TASK INPUTS:
────

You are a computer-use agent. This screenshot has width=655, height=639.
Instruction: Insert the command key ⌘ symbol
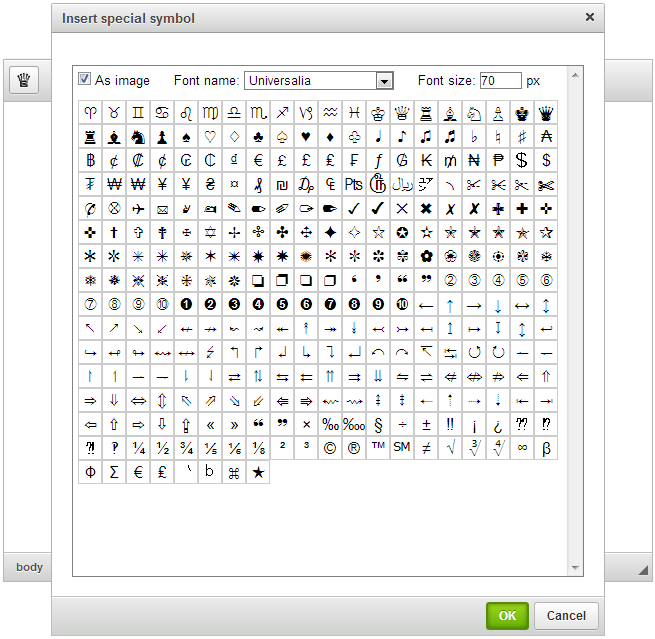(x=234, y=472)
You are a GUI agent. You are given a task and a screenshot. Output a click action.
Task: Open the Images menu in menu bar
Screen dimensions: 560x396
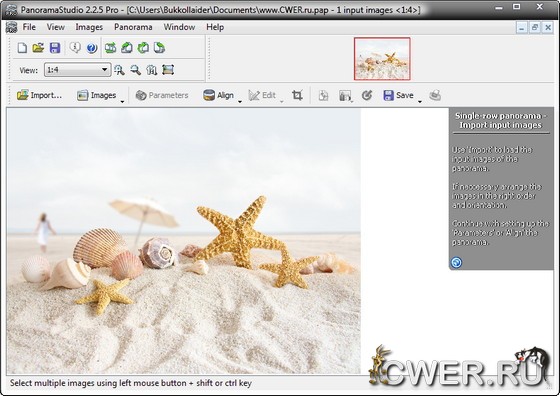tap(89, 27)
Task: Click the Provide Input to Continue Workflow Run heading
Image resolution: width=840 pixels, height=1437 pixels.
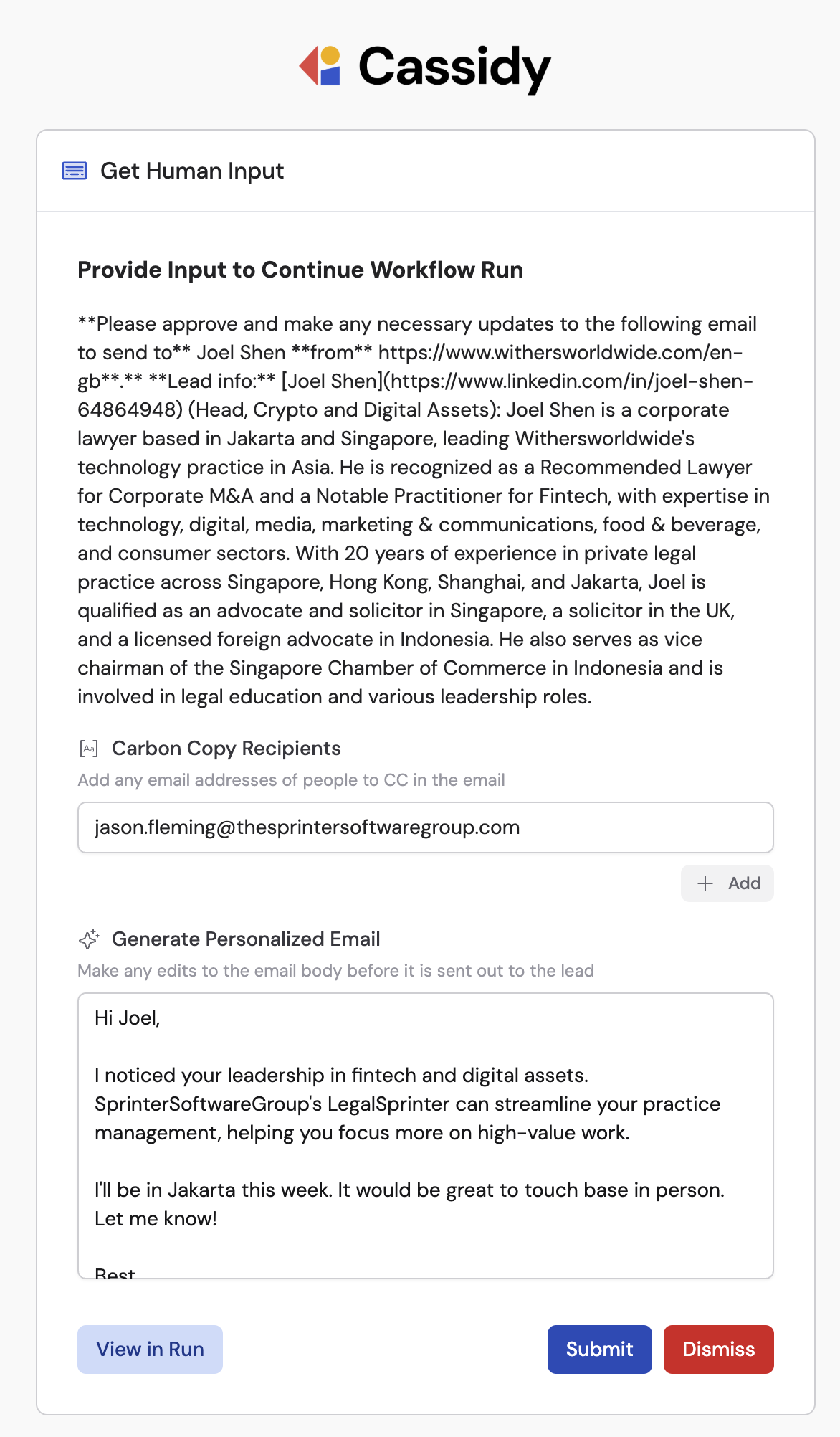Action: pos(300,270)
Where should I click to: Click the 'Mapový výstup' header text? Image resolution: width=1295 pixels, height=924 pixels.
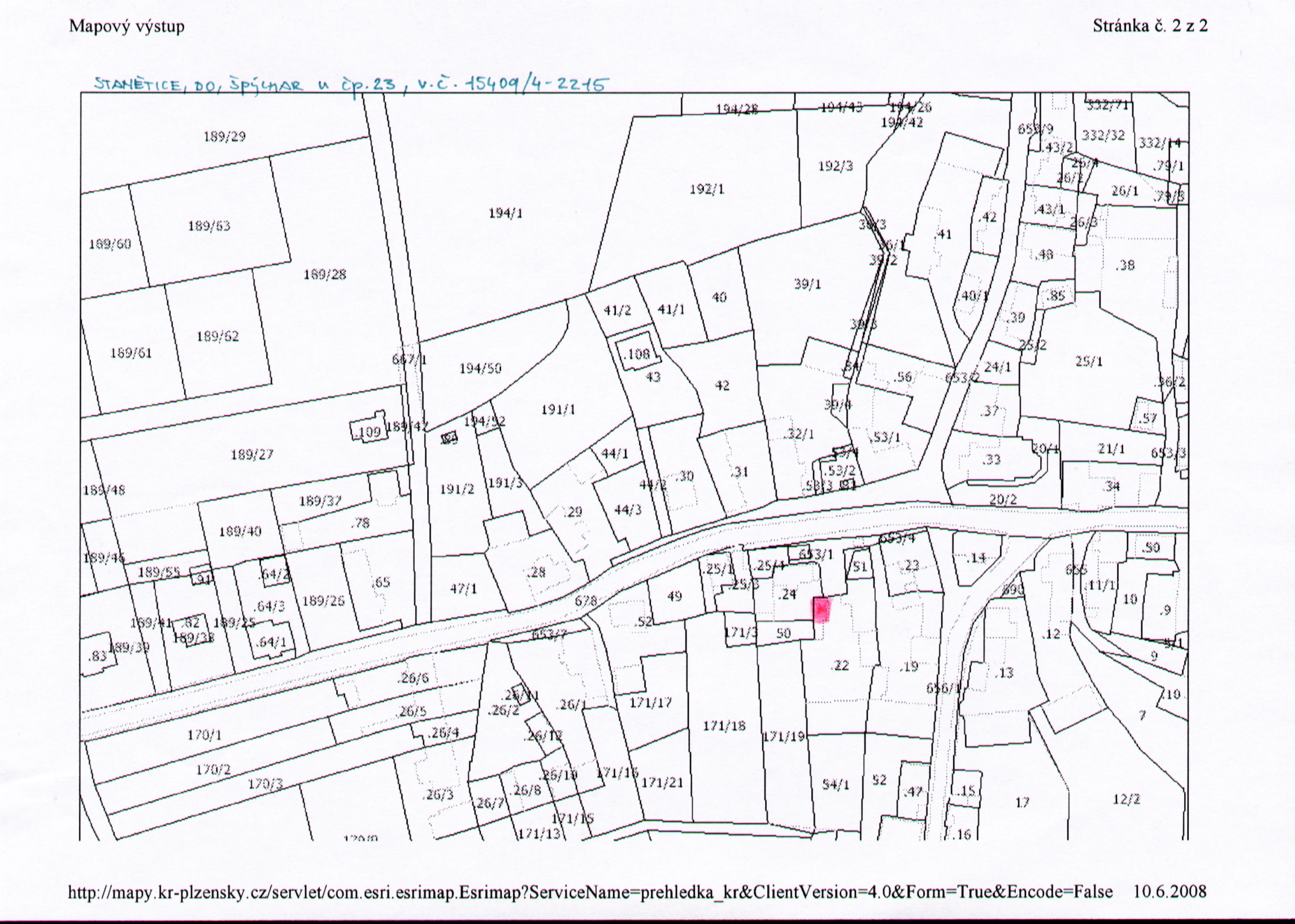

────

ACTIVITY: Retype verbatim only the lines beginning with the line that contains "Image resolution: width=840" and ending with the last line of the listing above; pictures are to be excluded.

ANSWER TO THE PROBLEM:
Image resolution: width=840 pixels, height=1437 pixels.
Action: pos(300,270)
Where should I click to: Click the 'Mapový výstup' header text? Image resolution: width=1295 pixels, height=924 pixels.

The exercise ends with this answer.